---------- Source data

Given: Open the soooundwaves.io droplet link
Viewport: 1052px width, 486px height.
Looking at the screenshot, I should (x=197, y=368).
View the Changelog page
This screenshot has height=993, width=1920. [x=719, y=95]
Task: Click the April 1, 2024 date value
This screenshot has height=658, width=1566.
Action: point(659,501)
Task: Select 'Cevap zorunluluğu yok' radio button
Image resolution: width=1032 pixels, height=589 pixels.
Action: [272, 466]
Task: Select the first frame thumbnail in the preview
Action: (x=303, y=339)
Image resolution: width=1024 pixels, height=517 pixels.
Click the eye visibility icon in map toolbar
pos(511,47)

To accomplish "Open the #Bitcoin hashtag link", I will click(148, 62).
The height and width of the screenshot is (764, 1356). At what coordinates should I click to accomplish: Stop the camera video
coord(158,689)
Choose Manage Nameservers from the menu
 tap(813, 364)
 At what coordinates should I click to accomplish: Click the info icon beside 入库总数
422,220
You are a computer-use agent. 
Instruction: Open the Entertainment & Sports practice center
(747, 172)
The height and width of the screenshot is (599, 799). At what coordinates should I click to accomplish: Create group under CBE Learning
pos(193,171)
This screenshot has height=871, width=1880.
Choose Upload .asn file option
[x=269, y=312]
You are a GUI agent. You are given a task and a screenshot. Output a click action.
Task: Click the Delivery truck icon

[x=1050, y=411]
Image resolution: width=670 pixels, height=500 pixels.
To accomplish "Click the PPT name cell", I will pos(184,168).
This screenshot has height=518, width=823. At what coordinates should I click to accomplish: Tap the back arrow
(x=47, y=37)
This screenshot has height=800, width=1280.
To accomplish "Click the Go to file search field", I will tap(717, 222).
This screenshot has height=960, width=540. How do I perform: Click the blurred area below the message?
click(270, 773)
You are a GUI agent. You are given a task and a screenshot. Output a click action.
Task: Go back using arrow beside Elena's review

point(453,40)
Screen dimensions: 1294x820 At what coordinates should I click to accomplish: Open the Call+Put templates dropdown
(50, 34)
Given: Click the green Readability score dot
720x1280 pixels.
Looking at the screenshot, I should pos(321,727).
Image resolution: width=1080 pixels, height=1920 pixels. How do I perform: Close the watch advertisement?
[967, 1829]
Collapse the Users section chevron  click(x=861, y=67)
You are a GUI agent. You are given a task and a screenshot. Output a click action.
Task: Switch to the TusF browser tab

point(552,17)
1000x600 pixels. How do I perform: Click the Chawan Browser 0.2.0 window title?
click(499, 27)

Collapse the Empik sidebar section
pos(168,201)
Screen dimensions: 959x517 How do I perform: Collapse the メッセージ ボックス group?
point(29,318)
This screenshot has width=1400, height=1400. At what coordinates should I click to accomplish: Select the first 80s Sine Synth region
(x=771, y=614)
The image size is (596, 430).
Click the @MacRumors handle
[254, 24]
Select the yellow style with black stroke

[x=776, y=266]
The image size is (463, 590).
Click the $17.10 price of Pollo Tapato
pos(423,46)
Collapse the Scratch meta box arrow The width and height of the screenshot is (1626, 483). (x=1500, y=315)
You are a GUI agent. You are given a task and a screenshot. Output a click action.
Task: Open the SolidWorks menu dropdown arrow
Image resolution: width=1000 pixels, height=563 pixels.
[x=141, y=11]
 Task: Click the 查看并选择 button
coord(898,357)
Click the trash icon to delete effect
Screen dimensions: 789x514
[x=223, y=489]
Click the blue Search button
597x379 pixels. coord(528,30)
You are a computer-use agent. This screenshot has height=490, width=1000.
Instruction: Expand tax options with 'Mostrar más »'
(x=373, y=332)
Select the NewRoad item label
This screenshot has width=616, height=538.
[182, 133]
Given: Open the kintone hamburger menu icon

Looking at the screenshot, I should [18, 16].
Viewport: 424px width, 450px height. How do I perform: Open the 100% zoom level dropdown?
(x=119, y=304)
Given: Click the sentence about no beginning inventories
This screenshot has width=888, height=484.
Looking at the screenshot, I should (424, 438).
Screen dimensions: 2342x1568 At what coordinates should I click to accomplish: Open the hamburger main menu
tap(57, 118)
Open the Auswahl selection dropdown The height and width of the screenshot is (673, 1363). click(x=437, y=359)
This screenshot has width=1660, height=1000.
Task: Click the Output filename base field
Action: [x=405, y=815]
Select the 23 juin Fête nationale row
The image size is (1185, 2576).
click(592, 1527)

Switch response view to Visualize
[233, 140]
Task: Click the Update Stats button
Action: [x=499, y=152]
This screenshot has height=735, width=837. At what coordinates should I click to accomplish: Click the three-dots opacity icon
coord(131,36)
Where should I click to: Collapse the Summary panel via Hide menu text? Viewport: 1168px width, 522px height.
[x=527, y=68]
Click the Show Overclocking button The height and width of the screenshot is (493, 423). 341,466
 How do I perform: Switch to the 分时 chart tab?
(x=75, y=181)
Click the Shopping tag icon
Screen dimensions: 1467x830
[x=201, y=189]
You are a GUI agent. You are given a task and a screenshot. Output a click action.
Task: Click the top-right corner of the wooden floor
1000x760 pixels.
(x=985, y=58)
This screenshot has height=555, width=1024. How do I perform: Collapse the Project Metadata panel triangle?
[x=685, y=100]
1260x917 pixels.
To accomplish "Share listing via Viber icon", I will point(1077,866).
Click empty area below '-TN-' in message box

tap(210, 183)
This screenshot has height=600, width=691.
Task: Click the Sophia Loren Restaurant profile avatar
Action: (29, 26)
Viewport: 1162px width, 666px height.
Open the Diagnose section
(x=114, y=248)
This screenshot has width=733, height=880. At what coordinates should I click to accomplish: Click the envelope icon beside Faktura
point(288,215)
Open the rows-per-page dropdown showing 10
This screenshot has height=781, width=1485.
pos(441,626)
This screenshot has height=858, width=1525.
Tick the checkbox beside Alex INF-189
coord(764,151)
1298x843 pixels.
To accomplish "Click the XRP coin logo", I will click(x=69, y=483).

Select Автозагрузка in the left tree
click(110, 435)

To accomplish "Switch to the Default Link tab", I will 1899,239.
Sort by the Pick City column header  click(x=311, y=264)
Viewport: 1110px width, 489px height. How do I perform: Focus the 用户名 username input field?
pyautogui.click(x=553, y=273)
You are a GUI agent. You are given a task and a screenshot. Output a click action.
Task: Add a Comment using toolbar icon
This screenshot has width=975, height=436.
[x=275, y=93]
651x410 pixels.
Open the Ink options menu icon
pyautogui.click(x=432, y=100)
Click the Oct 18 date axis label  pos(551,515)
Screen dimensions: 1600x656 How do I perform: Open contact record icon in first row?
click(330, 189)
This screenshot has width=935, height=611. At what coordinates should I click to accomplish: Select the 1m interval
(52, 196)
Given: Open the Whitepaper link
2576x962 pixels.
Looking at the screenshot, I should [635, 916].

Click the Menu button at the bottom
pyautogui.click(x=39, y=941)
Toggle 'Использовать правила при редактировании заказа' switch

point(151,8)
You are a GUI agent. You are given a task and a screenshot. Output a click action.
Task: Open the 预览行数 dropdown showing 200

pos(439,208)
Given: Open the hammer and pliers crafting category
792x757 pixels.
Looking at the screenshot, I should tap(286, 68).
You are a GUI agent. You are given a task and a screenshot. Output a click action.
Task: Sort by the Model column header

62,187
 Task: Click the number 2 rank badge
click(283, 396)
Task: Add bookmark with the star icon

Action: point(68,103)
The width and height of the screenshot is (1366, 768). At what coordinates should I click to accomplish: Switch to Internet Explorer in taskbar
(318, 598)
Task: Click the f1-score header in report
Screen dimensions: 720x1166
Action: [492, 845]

--------------------

Copy out each line above, character for character.

Exercise result:
Given: Open the soooundwaves.io droplet link
Viewport: 1052px width, 486px height.
Looking at the screenshot, I should (x=197, y=368).
View the Changelog page
This screenshot has height=993, width=1920. [x=719, y=95]
Task: Click the April 1, 2024 date value
This screenshot has height=658, width=1566.
Action: point(659,501)
Task: Select 'Cevap zorunluluğu yok' radio button
Image resolution: width=1032 pixels, height=589 pixels.
Action: [272, 466]
Task: Select the first frame thumbnail in the preview
Action: (x=303, y=339)
Image resolution: width=1024 pixels, height=517 pixels.
Click the eye visibility icon in map toolbar
pos(511,47)

To accomplish "Open the #Bitcoin hashtag link", I will click(148, 62).
The height and width of the screenshot is (764, 1356). At what coordinates should I click to accomplish: Stop the camera video
coord(158,689)
Choose Manage Nameservers from the menu
 tap(813, 364)
 At what coordinates should I click to accomplish: Click the info icon beside 入库总数
422,220
You are a computer-use agent. 
Instruction: Open the Entertainment & Sports practice center
(747, 172)
The height and width of the screenshot is (599, 799). At what coordinates should I click to accomplish: Create group under CBE Learning
pos(193,171)
This screenshot has height=871, width=1880.
Choose Upload .asn file option
[x=269, y=312]
You are a GUI agent. You are given a task and a screenshot. Output a click action.
Task: Click the Delivery truck icon

[x=1050, y=411]
Image resolution: width=670 pixels, height=500 pixels.
To accomplish "Click the PPT name cell", I will pos(184,168).
This screenshot has height=518, width=823. At what coordinates should I click to accomplish: Tap the back arrow
(x=47, y=37)
This screenshot has height=800, width=1280.
To accomplish "Click the Go to file search field", I will tap(717, 222).
This screenshot has height=960, width=540. How do I perform: Click the blurred area below the message?
click(270, 773)
You are a GUI agent. You are given a task and a screenshot. Output a click action.
Task: Go back using arrow beside Elena's review

point(453,40)
Screen dimensions: 1294x820 At what coordinates should I click to accomplish: Open the Call+Put templates dropdown
(50, 34)
Given: Click the green Readability score dot
720x1280 pixels.
Looking at the screenshot, I should pos(321,727).
Image resolution: width=1080 pixels, height=1920 pixels. How do I perform: Close the watch advertisement?
[967, 1829]
Collapse the Users section chevron  click(x=861, y=67)
You are a GUI agent. You are given a task and a screenshot. Output a click action.
Task: Switch to the TusF browser tab

point(552,17)
1000x600 pixels. How do I perform: Click the Chawan Browser 0.2.0 window title?
click(499, 27)

Collapse the Empik sidebar section
pos(168,201)
Screen dimensions: 959x517 How do I perform: Collapse the メッセージ ボックス group?
point(29,318)
This screenshot has width=1400, height=1400. At what coordinates should I click to accomplish: Select the first 80s Sine Synth region
(x=771, y=614)
The image size is (596, 430).
Click the @MacRumors handle
[254, 24]
Select the yellow style with black stroke

[x=776, y=266]
The image size is (463, 590).
Click the $17.10 price of Pollo Tapato
pos(423,46)
Collapse the Scratch meta box arrow The width and height of the screenshot is (1626, 483). (x=1500, y=315)
You are a GUI agent. You are given a task and a screenshot. Output a click action.
Task: Open the SolidWorks menu dropdown arrow
Image resolution: width=1000 pixels, height=563 pixels.
[x=141, y=11]
 Task: Click the 查看并选择 button
coord(898,357)
Click the trash icon to delete effect
Screen dimensions: 789x514
[x=223, y=489]
Click the blue Search button
597x379 pixels. coord(528,30)
You are a computer-use agent. This screenshot has height=490, width=1000.
Instruction: Expand tax options with 'Mostrar más »'
(x=373, y=332)
Select the NewRoad item label
This screenshot has width=616, height=538.
[182, 133]
Given: Open the kintone hamburger menu icon

Looking at the screenshot, I should [18, 16].
Viewport: 424px width, 450px height. How do I perform: Open the 100% zoom level dropdown?
(x=119, y=304)
Given: Click the sentence about no beginning inventories
This screenshot has width=888, height=484.
Looking at the screenshot, I should (424, 438).
Screen dimensions: 2342x1568 At what coordinates should I click to accomplish: Open the hamburger main menu
tap(57, 118)
Open the Auswahl selection dropdown The height and width of the screenshot is (673, 1363). click(x=437, y=359)
This screenshot has width=1660, height=1000.
Task: Click the Output filename base field
Action: [x=405, y=815]
Select the 23 juin Fête nationale row
The image size is (1185, 2576).
click(592, 1527)

Switch response view to Visualize
[233, 140]
Task: Click the Update Stats button
Action: [x=499, y=152]
This screenshot has height=735, width=837. At what coordinates should I click to accomplish: Click the three-dots opacity icon
coord(131,36)
Where should I click to: Collapse the Summary panel via Hide menu text? Viewport: 1168px width, 522px height.
[x=527, y=68]
Click the Show Overclocking button The height and width of the screenshot is (493, 423). 341,466
 How do I perform: Switch to the 分时 chart tab?
(x=75, y=181)
Click the Shopping tag icon
Screen dimensions: 1467x830
[x=201, y=189]
You are a GUI agent. You are given a task and a screenshot. Output a click action.
Task: Click the top-right corner of the wooden floor
1000x760 pixels.
(x=985, y=58)
This screenshot has height=555, width=1024. How do I perform: Collapse the Project Metadata panel triangle?
[x=685, y=100]
1260x917 pixels.
To accomplish "Share listing via Viber icon", I will point(1077,866).
Click empty area below '-TN-' in message box

tap(210, 183)
This screenshot has height=600, width=691.
Task: Click the Sophia Loren Restaurant profile avatar
Action: (29, 26)
Viewport: 1162px width, 666px height.
Open the Diagnose section
(x=114, y=248)
This screenshot has width=733, height=880. At what coordinates should I click to accomplish: Click the envelope icon beside Faktura
point(288,215)
Open the rows-per-page dropdown showing 10
This screenshot has height=781, width=1485.
pos(441,626)
This screenshot has height=858, width=1525.
Tick the checkbox beside Alex INF-189
coord(764,151)
1298x843 pixels.
To accomplish "Click the XRP coin logo", I will click(x=69, y=483).

Select Автозагрузка in the left tree
click(110, 435)

To accomplish "Switch to the Default Link tab", I will 1899,239.
Sort by the Pick City column header  click(x=311, y=264)
Viewport: 1110px width, 489px height. How do I perform: Focus the 用户名 username input field?
pyautogui.click(x=553, y=273)
You are a GUI agent. You are given a task and a screenshot. Output a click action.
Task: Add a Comment using toolbar icon
This screenshot has width=975, height=436.
[x=275, y=93]
651x410 pixels.
Open the Ink options menu icon
pyautogui.click(x=432, y=100)
Click the Oct 18 date axis label  pos(551,515)
Screen dimensions: 1600x656 How do I perform: Open contact record icon in first row?
click(330, 189)
This screenshot has width=935, height=611. At what coordinates should I click to accomplish: Select the 1m interval
(52, 196)
Given: Open the Whitepaper link
2576x962 pixels.
Looking at the screenshot, I should [635, 916].

Click the Menu button at the bottom
pyautogui.click(x=39, y=941)
Toggle 'Использовать правила при редактировании заказа' switch

point(151,8)
You are a GUI agent. You are given a task and a screenshot. Output a click action.
Task: Open the 预览行数 dropdown showing 200

pos(439,208)
Given: Open the hammer and pliers crafting category
792x757 pixels.
Looking at the screenshot, I should tap(286, 68).
You are a GUI agent. You are given a task and a screenshot. Output a click action.
Task: Sort by the Model column header

62,187
 Task: Click the number 2 rank badge
click(283, 396)
Task: Add bookmark with the star icon

Action: point(68,103)
The width and height of the screenshot is (1366, 768). At what coordinates should I click to accomplish: Switch to Internet Explorer in taskbar
(318, 598)
Task: Click the f1-score header in report
Screen dimensions: 720x1166
Action: [492, 845]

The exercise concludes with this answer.